To initiate exposure, pSAECs were seeded (5×10⁴/well) overnight in triplicate to tissue culture treated 6-well plates (BD Falcon). Following seeding, cells were continuously exposed to administered doses of 0.6 μg/cm² dispersed nCeO₂, or nFe₂O₃, or 0.06 μg/cm² MWCNT twice a week for up to 12 weeks, as previously described with modifications [10]. Briefly, NMO administered doses were based on estimated worst case exposure scenarios and/or documented upper limit exposure levels. The nCeO₂ dose, calculated by deposited mass per rat lung surface area, reflected a worst-case exposure (~10 mg/kg) over a working lifetime exposure to nCeO₂-containing diesel exhaust and was shown to induce inflammation, lung damage, and onset of lung fibrosis in exposed rat lung [24]. Likewise, the nFe₂O₃ dose (0.6 μg/cm²) represents deposited dosimetry for IONPs at the current OSHA permissible exposure limit (PEL) [20]. The MWCNT dose reflected a reasonable occupational exposure with an expected deposited dose in a 30 μg/mouse model, known to cause chromosome aneuploidy, mirrored a CNT lung burden known to promote lung cancer, and results in neoplastic-like transformation in human SAECs [10,41]. Cells were rinsed once in ENM-free warm growth medium and re-exposed every three days, and passaged every ~6 – 9 days throughout the experiment. Exposed cells were passage matched to saline and dispersant-only cells throughout experiment.
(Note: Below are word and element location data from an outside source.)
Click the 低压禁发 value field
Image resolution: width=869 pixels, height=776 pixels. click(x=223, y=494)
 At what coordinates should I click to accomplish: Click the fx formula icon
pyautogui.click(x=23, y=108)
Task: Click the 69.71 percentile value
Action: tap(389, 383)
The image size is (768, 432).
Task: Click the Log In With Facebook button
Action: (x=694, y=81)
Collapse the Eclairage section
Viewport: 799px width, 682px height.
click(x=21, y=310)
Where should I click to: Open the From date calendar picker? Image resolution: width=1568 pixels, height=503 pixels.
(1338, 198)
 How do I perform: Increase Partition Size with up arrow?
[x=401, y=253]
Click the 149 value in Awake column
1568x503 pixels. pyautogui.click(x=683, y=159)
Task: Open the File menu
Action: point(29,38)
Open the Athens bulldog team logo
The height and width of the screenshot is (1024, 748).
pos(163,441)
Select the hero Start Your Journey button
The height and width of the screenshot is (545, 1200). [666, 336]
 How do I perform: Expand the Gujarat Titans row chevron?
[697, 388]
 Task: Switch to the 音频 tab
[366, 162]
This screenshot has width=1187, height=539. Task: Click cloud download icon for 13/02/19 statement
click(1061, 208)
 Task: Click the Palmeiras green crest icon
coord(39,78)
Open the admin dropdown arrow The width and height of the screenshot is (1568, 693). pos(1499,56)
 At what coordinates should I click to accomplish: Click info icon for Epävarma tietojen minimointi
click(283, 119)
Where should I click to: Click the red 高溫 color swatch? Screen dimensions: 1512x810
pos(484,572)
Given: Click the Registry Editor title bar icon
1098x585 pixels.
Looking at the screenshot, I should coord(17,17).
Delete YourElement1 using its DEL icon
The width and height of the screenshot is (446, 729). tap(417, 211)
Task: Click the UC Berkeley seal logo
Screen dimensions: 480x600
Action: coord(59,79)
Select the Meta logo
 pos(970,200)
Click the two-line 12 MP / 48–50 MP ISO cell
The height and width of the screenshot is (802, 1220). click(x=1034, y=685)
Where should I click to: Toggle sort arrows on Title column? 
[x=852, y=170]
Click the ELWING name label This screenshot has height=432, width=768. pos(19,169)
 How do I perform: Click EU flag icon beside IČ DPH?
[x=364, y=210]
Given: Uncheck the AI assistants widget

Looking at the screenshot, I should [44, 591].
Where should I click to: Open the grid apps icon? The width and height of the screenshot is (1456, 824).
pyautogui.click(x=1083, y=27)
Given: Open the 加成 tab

2.5 Cancer Hallmark Assessment

Sub-chronic exposed cells were assayed at 6 and 10 weeks of exposure duration for several cancer cell hallmark behaviors including WST-1 cell proliferation, Transwell invasion, soft agar colony formation, and morphological transformation using previously described standardized methods with minor modifications [10]. More detail can be found in Appendix A.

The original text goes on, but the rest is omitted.